KUALA LUMPUR, Sept 3 ― The government could drive away much needed foreign investment and the expatriate community that has made Malaysia home with its new rules for the Malaysia My Second Home (MM2H) programme, DAP’s Hannah Yeoh predicted today.
The Segambut MP said the new stringent rules could not be met by the majority of MM2H participants, and could lead to a “mass exodus” which would hurt the local economy across several sectors.
“According to the latest survey published by www.expatgo.com, 79 per cent of existing MM2H participants do not meet the new income requirement.
“Of those who do meet the income requirement, 89 per cent cannot meet the fixed deposit requirement and 90 per cent of participants say their views of Malaysia are now somewhat worse.
“The stringent criteria and unattractive requirements will inevitably lead to a mass exodus of MM2H participants,” she said in a statement.
Yeoh added that the unilateral announcement from the government would significantly hurt the local housing market, private education sector, tourism, and spending patterns in the local communities.
She pointed out that many MM2H participants live in her Segambut parliamentary constituency, which covers neighbourhoods like Mont Kiara and Sri Hartamas and are known to have a high density of expatriate families.
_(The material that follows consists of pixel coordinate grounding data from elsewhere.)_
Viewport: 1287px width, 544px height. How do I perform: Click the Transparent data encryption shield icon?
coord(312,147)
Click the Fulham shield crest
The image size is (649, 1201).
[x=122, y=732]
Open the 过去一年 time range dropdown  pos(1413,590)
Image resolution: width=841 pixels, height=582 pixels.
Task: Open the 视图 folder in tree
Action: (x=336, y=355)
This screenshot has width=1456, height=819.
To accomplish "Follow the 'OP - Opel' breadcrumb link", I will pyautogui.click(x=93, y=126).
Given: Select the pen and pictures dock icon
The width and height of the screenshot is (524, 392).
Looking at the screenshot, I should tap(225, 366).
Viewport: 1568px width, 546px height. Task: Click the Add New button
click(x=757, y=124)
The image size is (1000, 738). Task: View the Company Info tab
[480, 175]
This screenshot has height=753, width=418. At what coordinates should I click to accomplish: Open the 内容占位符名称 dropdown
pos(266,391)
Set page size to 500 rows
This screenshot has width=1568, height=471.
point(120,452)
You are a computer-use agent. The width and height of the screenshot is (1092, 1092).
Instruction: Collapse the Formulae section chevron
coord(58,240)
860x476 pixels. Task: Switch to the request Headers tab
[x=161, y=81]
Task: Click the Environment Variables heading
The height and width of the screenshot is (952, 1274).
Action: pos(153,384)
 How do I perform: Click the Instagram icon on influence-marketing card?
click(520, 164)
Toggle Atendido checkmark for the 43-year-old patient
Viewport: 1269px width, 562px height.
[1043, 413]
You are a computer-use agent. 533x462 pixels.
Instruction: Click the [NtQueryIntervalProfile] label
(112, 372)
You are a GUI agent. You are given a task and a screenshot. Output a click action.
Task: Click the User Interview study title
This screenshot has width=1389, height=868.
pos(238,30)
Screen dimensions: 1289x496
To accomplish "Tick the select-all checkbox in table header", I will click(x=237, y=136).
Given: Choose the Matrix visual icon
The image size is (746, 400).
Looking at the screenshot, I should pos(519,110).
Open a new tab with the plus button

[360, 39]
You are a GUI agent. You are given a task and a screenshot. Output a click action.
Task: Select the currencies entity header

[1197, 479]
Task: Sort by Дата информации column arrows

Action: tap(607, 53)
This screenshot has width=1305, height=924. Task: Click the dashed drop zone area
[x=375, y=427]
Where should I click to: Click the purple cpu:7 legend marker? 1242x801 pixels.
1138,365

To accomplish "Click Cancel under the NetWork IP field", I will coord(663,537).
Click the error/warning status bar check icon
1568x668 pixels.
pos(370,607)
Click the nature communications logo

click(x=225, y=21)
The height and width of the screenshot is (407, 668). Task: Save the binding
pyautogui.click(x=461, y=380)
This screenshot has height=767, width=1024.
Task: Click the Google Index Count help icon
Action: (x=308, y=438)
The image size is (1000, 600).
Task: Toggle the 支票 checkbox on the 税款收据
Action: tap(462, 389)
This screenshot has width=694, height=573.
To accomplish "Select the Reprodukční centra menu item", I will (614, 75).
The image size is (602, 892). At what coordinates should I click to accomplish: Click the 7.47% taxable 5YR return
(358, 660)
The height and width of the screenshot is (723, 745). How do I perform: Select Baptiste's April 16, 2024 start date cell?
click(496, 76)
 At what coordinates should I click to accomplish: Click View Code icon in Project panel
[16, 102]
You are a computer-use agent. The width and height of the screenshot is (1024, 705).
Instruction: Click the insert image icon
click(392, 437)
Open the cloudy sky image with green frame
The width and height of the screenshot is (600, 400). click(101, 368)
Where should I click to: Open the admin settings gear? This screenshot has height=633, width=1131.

The former deputy women, family and community development minister urged Prime Minister Datuk Seri Ismail Sabri Yaakob to review the new rules.
She reminded the government that Malaysia is currently competing with other nations in the region to attract foreign investments in a challenging climate, where Malaysia's economy has taken a heavy beating.
“We cannot be sending the wrong message to the rest of the world during this time. These high thresholds must be reversed in the next Cabinet meeting.
“Fixing something that is not broken is sheer folly and Malaysia cannot afford this now,” she added.
Yeoh’s review call follows one issued by Sultan Ibrahim Iskandar of Johor last week.
The Johor Ruler described the new rules as very restrictive. He warned that such conditions would not make Malaysia the preferred destination for high-income foreigners.
The MM2H programme introduced in 2002 offered foreign nationals a 10-year-long visa that was renewable, and was meant to entice high-income visitors to stay in Malaysia for a long term.
Long-term MM2H participants, said to number 57,478 people, are said to have invested nearly RM12 billion in the economy since its inception.
They reportedly spend around RM10,000 a month, with many having purchased high-end properties in Johor.
The programme was suspended in August last year due to the Covid-19 pandemic.
On August 11, the government announced that it would be restarting MM2H again, beginning October, with changes to nine conditions.
Among them: participants need a fixed deposit of at least RM1 million and liquid assets of RM1.5 million instead of RM300,000-RM500,000 previously; monthly income of at least RM40,000 instead of RM10,000 previously; and stay in Malaysia a minimum of 90 days.